Produce exactly the lines from the one holding "Where should I" through the last line of the data below, with every picture left out.

** Dataset records follows **

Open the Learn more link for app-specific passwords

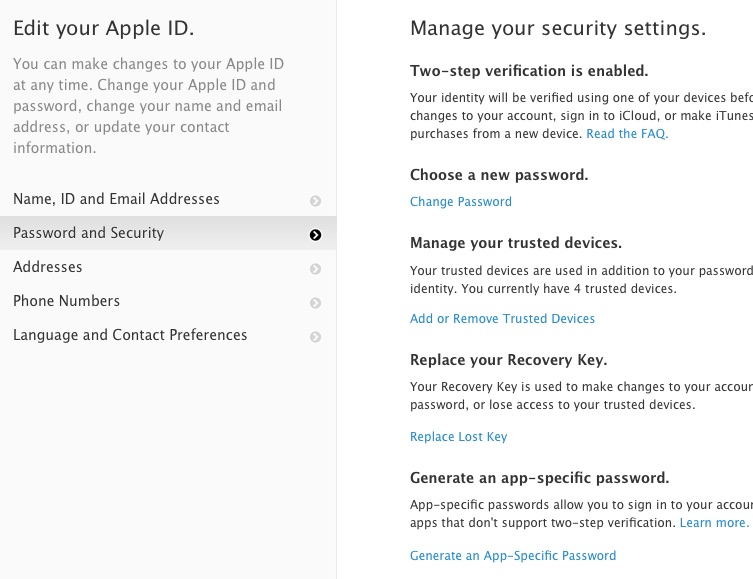tap(714, 523)
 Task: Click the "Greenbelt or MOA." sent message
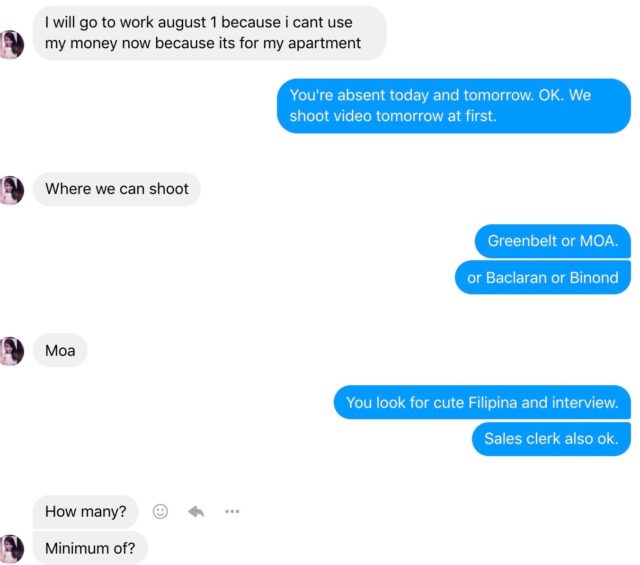tap(552, 241)
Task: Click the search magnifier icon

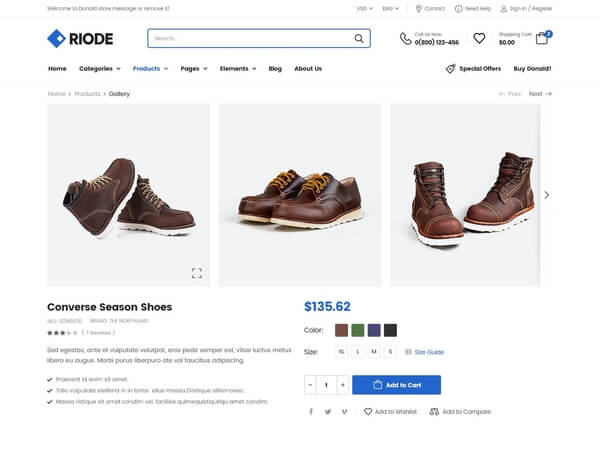Action: pos(359,38)
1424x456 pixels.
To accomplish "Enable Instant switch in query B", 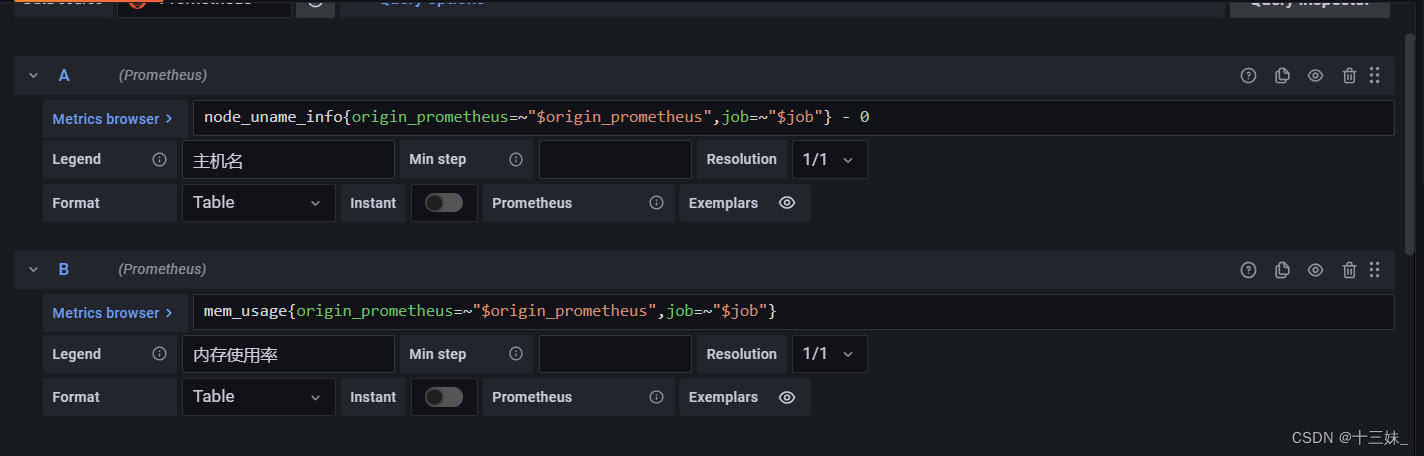I will tap(444, 397).
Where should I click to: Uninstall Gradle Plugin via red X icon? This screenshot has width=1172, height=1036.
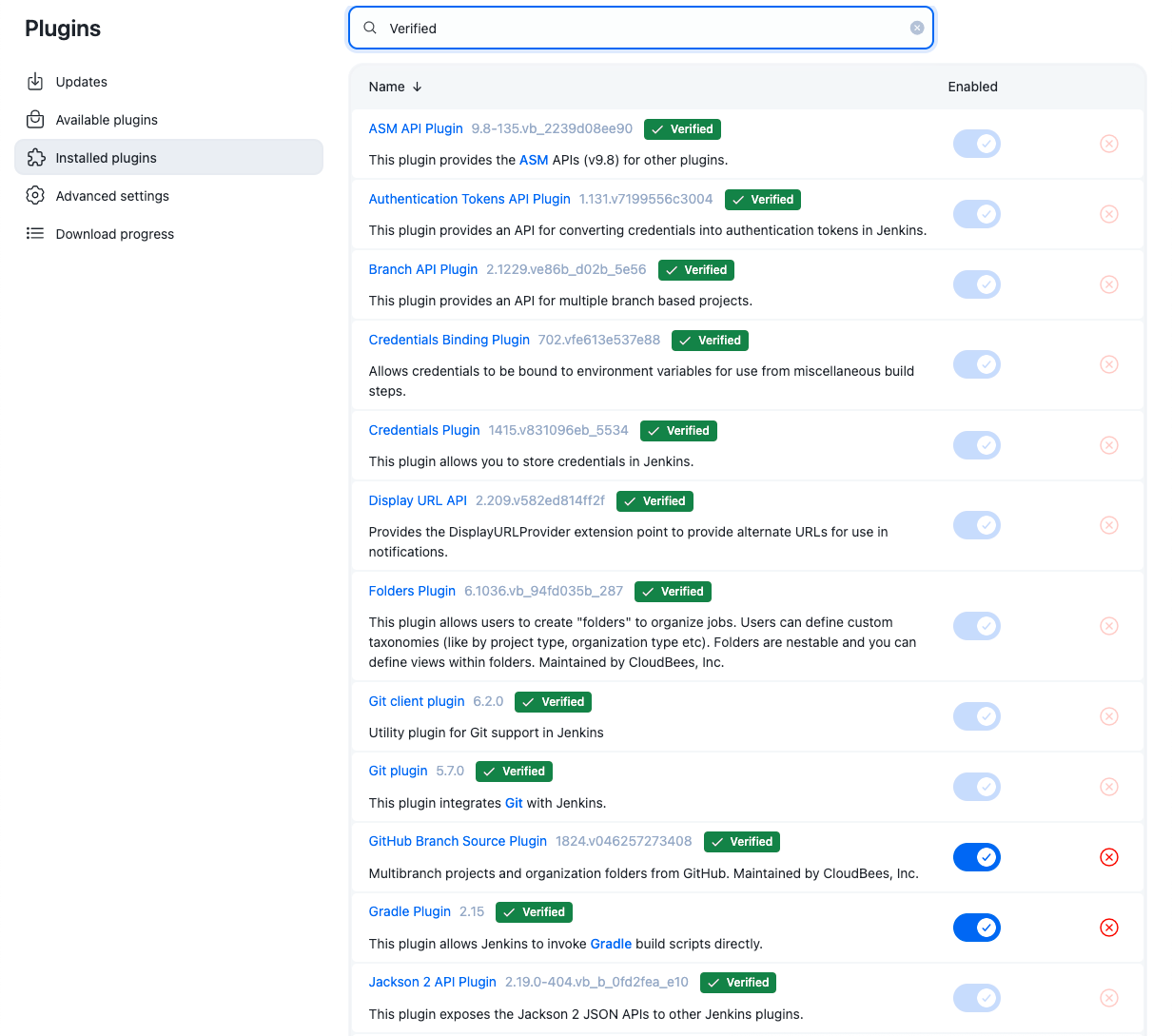click(x=1108, y=928)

** End of Dataset records **

▸ Problem solution:
Where should I click to: Uninstall Gradle Plugin via red X icon? This screenshot has width=1172, height=1036.
click(x=1108, y=928)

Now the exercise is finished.